__ASSIGNED TASK__. In the entries that follow, how many lines contain the word "link"? Answer with the number only.

[[ DATA RECORDS open ]]

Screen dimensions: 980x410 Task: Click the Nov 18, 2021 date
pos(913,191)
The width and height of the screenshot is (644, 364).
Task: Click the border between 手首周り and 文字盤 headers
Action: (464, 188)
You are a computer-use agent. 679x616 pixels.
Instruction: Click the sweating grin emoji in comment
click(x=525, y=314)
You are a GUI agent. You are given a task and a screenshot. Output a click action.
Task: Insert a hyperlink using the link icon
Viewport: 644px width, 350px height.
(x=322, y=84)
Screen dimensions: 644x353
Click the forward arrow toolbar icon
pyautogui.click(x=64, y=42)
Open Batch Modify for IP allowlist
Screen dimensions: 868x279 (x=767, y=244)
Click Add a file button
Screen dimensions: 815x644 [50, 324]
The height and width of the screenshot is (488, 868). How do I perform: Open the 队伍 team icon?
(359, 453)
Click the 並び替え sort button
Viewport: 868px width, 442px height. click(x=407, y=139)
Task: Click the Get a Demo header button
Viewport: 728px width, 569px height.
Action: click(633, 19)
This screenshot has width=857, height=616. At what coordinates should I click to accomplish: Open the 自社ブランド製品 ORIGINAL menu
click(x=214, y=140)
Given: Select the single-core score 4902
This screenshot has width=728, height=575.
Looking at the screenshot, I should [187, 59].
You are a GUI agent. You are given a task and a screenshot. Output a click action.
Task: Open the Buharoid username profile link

[[ DATA RECORDS closed ]]

__REPLY TO THE EXERCISE__. 2